As a teacher of philosophy who is also of African descent in the United States it is troubling to me that we, Black peoples , are not even thought of as being capable of analytical or speculative thought. Foucault made this argument but he is merely parroting the views of the Enlightenment philosophers like Kant, Hume, Hobbes, de Gobineau, Locke, Hegel, Rousseau, etc. Their views are at the root of many contemporary views on racism and white supremacy yet very few people, in the academy particularly and outside of it specifically; are aware of this nor acknowledge it. In fact, most EuroAmerican philosophy department don’t even teach their real views on this subject preferring to stay within the soft canon established by the academy.
This is unfortunate since it is well established that the very word “philosophy” did not exist until Pythagoras returned from study in Egypt as Imblicus states. Not to mention the other philosophers of Hellenic origin, we know that some were actually Ionians from “Asia Minor”. There was to much infighting on the mainland and Aegean for Philisophical speculation to take place since they were mainly “poets”.

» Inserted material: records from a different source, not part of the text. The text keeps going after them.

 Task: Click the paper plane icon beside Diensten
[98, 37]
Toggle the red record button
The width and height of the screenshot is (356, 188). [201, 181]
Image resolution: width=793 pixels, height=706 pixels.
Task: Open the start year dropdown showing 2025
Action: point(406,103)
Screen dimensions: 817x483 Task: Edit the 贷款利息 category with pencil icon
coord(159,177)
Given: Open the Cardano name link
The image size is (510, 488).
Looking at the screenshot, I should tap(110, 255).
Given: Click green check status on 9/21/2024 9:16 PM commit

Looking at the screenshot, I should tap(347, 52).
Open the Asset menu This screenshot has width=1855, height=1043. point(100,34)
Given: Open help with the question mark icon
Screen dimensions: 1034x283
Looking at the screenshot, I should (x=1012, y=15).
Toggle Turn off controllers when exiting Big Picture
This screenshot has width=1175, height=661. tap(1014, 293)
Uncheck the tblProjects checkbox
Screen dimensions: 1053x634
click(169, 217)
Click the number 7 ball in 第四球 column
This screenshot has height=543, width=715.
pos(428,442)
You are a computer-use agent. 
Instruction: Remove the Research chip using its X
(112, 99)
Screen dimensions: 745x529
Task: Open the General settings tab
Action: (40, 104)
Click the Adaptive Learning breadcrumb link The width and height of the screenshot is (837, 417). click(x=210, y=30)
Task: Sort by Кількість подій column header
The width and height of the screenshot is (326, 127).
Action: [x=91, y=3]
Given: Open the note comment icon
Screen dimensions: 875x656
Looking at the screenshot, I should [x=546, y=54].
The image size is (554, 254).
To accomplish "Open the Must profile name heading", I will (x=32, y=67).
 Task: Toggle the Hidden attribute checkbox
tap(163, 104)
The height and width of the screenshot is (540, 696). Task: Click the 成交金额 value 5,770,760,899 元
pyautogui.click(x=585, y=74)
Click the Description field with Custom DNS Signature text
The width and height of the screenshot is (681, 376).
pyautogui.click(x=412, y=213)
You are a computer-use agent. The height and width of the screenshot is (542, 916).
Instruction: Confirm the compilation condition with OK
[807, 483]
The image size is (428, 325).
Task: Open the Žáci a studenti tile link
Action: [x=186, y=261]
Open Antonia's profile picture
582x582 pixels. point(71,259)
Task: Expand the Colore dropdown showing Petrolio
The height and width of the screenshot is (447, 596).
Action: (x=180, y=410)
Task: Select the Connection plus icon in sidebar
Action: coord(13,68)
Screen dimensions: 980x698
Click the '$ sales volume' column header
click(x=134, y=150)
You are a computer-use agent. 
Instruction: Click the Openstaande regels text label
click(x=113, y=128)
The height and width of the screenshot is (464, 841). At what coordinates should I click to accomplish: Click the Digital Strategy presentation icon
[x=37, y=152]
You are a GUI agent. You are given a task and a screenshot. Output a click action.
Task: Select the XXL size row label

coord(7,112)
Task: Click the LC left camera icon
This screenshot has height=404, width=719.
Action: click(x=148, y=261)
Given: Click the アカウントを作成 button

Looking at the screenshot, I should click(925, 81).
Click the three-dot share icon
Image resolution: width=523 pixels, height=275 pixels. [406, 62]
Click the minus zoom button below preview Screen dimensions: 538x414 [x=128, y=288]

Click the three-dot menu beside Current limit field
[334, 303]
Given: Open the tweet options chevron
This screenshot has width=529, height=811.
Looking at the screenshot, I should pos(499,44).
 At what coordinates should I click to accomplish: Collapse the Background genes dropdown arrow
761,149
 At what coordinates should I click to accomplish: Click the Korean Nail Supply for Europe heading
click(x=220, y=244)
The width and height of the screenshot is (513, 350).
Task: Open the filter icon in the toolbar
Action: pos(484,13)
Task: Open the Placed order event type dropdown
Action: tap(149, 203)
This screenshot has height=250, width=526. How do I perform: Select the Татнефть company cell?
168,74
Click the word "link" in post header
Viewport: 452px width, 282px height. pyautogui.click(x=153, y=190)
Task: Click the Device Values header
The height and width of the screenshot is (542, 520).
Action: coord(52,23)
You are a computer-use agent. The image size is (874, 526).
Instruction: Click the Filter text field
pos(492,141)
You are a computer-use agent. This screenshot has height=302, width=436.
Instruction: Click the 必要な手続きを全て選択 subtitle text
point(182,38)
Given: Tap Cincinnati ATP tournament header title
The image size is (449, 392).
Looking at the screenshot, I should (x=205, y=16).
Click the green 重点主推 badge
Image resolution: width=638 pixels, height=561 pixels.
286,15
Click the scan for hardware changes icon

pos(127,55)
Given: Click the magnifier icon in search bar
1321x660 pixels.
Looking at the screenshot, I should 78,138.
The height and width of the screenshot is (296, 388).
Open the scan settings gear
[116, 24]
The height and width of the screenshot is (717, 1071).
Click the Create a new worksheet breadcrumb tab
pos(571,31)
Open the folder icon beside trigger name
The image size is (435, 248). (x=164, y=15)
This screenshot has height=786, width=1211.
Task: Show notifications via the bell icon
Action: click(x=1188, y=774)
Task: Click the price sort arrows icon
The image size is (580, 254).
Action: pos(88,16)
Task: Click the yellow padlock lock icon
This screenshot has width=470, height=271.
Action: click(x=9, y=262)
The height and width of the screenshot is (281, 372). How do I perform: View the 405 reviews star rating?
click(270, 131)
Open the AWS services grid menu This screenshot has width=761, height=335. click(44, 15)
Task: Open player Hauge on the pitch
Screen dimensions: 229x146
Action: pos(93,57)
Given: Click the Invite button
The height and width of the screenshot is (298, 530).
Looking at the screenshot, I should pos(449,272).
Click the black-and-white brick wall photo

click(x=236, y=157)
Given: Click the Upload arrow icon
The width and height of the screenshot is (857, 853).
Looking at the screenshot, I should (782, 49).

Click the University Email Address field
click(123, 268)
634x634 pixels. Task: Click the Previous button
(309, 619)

Furthermore, without the preservation of many of those ideas from the Nile Valley by the Islamic scholars in the House of Wisdom, many of them were indeed Africans, this philosophical knowledge would have never made it to the Western world.
It is a shame that this is essentially not taught out of, in my view; not only fear that the whole edifices of Western academic philosophy would fall on its head but Rousseau’s notion of “cogito ergo sum” as applied to only European humanity would fall on its face and the reality that people of African and African descent are not only thinkers but also exist as humanity, an idea that was/is antithetical in some circles of thought, would be an intellectually life changing paradigm shift.
Finally, isn’t it strange that her are no classes in philosophy taught in so-called “urban” schools while suburban school have philosophy classes? Is this because the higher order curriculum perceives certain students as capable of higher order thinking while “others” are viewed as lower order thinkers?
Finally, isn’t the fundamental problem with the denial of any form of African philosophy due to a failure of most Euro Americans to engage the languages and texts of the cultures of Africa on their own terms? Or is this just too arrogantly complex to do while if we, African and African descended scholars of philosophy in its Western context are vie tall obligated to have a working knowledge of Greek, Latin, German, French, etc.? Give me a break!